Originally published in "Business Law Today"

To do your deal, do you really need all those third-party legal opinions?

Commercial lenders, both at the senior loan level and the mezzanine loan level, are constantly searching for ways to compete for new loan transactions. Some lenders have chosen to compete on the basis of price, pledging to prospective borrowers that the interest and fees to be charged by the lender (including the lender's lawyers' fees, that are traditionally paid for by the borrower) will be as low as the borrower will find. Other lenders have elected to compete on the basis of service, pledging, among other things, a fast approval process and a streamlined documentation/closing process.

One element of the closing process that increases costs and, on occasion, the time that it takes to close a loan transaction, is the opinion letter from the borrower's lawyer. The lawyer opinion letter has traditionally been considered important by the lender's lawyer, but has never been completely understood or considered as important by either the borrower or the lender.

The purpose of this article is to apprise borrowers, lenders and their counsel about the aspects of a loan transaction that have, over time, become part of the lawyer opinion letter traditionally issued at the closing of a loan transaction.
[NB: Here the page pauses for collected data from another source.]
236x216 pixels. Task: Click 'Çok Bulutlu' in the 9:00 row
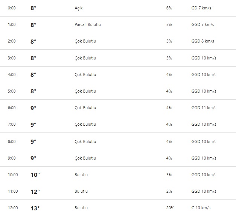(85, 158)
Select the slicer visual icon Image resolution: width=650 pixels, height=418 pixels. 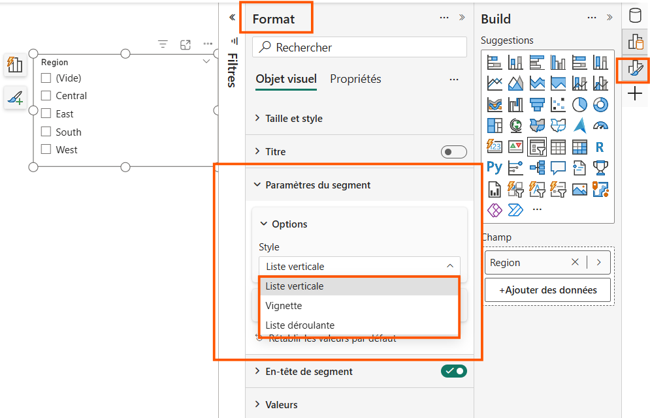coord(537,147)
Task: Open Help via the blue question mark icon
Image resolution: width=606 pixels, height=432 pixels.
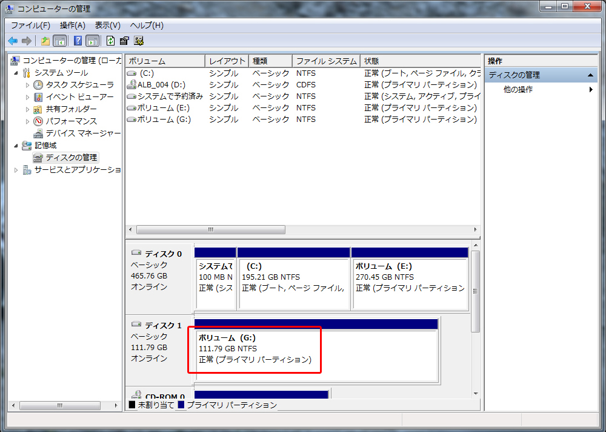Action: (x=77, y=41)

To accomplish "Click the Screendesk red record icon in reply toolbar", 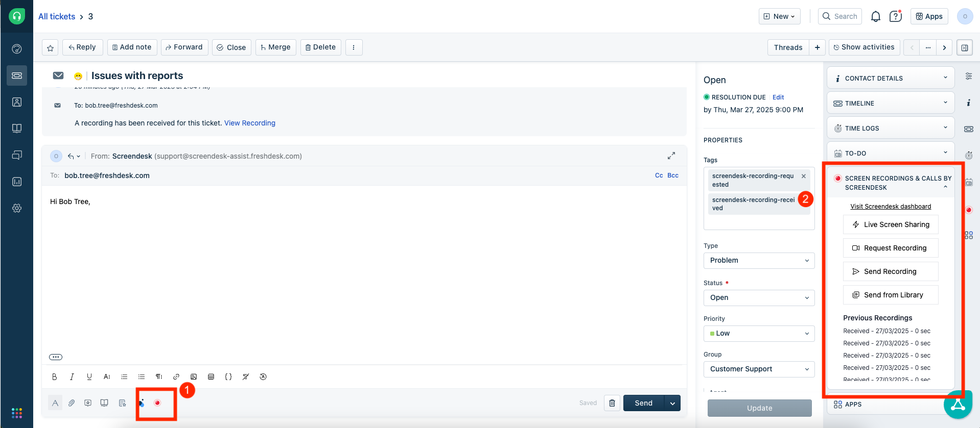I will click(157, 403).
We will also offer some views, in light of the competition referred to above, about the relative costs and benefits of asking for and obtaining an opinion about each of those aspects.
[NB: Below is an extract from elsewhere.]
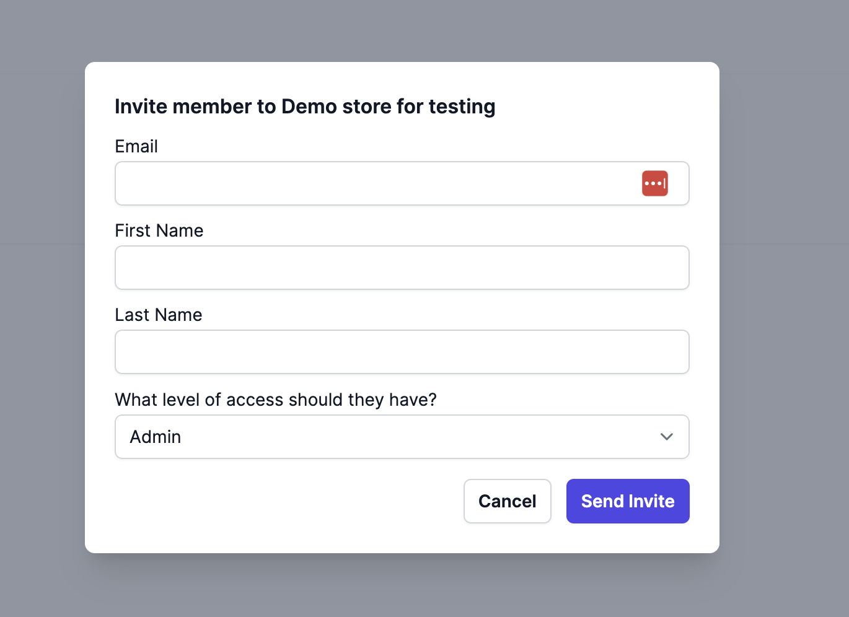Select the Admin text in the access combo box
849x617 pixels.
coord(156,437)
So what aspects of the loan transaction will the borrower's lawyer be asked about? We will categorize them as follows:

  • Corporate authority opinions
  • Enforceability opinions
  • Creation/perfection/priority opinions (in the case of collateralized loans) and
  • Due diligence opinions.

Authority opinions — When a lender is preparing to make a loan to a corporate borrower (comparable, but slightly different, authority opinions are required when the borrower is a general or limited partnership or a limited liability company), how does the lender know whether the borrower is in fact organized under the laws of a particular jurisdiction as a corporation? Similarly, when John Doe arrives at the closing of the loan transaction, announces that he is the president of the corporate borrower and states that he has authority to sign all of the loan documents in his capacity as president of the corporate borrower, how can the lender be certain that John Doe is in fact authorized to sign on behalf of the corporate borrower?

Lawyer opinions are the principal vehicle where lenders can be certain that each of these questions is answered affirmatively. The borrower's lawyer will provide the following opinions, that, as a whole, constitute what we have referred to as the "corporate authority opinions."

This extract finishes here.